Task brief:
Locate every line in the entries below that contains the word "image" and copy each of those lines. Case matters: count only lines where the uppercase and lowercase letters match.

Records supplied:
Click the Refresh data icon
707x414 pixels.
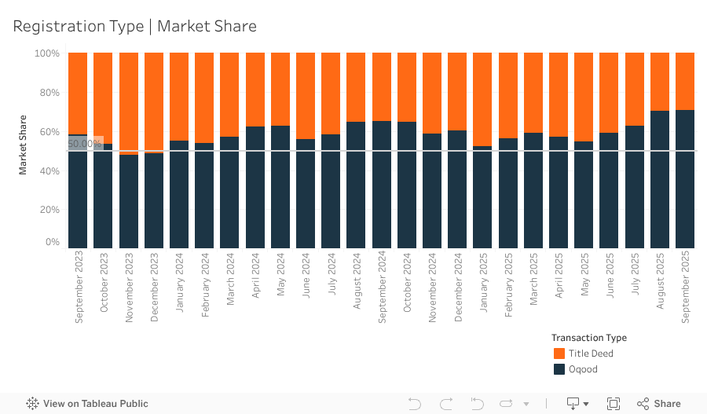pos(507,404)
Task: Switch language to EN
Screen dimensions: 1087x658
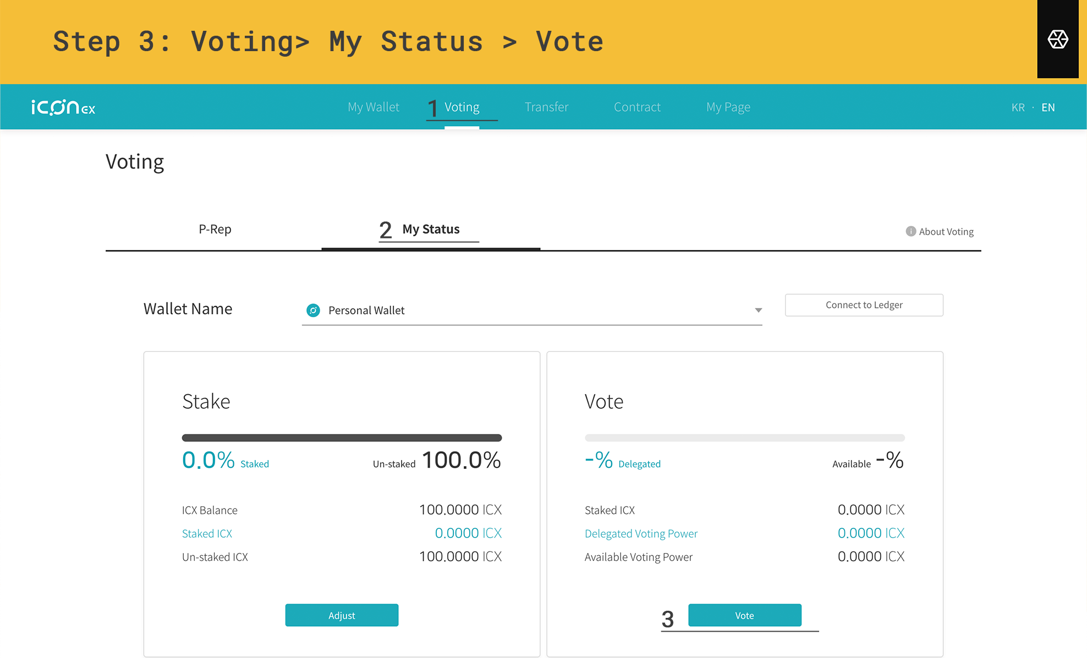Action: (1048, 108)
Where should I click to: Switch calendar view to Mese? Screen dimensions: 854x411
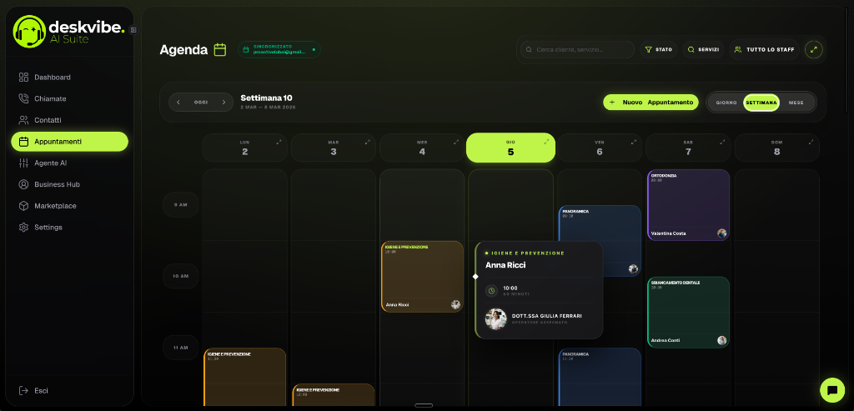pos(796,103)
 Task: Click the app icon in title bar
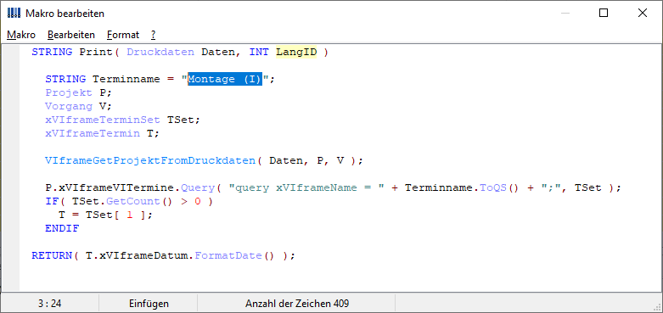pyautogui.click(x=14, y=13)
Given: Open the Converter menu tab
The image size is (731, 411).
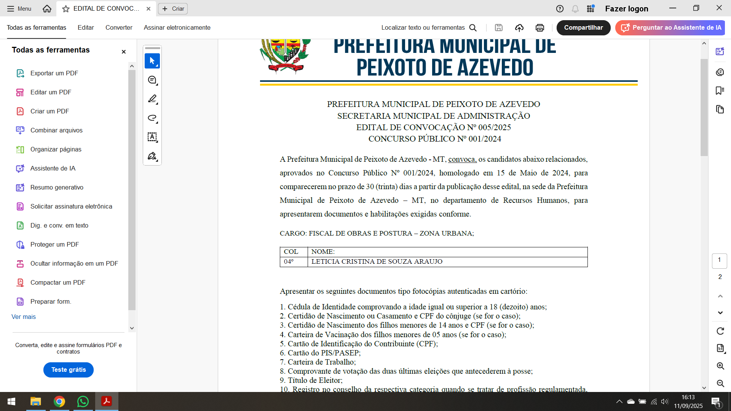Looking at the screenshot, I should pos(119,27).
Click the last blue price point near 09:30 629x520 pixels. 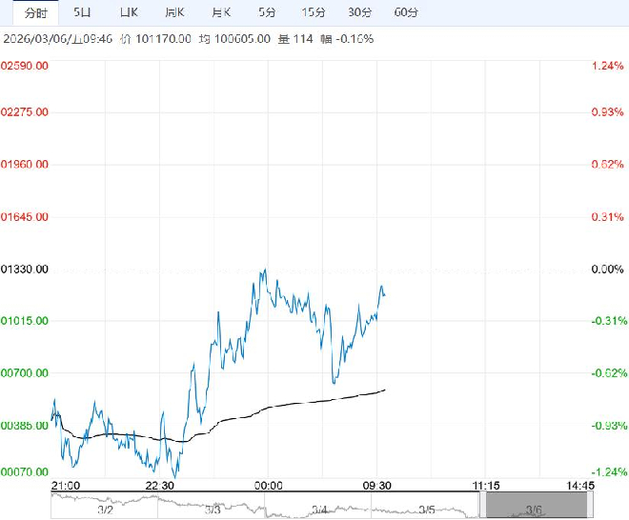pyautogui.click(x=384, y=294)

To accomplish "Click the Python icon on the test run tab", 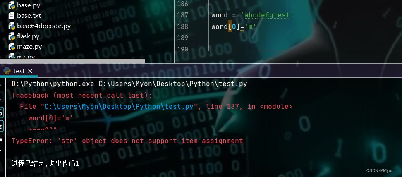I will 7,71.
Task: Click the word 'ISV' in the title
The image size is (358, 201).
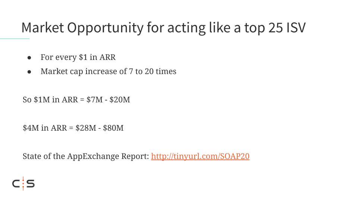Action: click(296, 28)
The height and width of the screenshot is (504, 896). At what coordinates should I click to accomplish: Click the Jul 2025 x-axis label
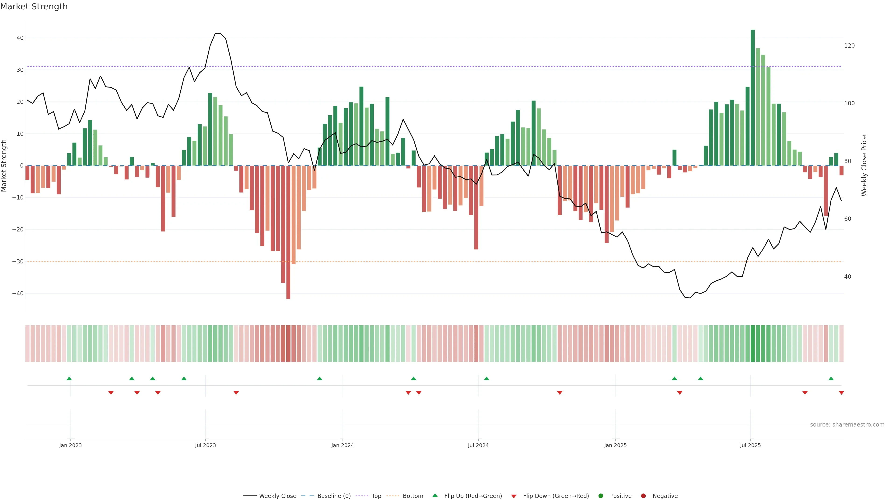tap(750, 445)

Answer in full:
The image size is (731, 411).
The image size is (358, 201).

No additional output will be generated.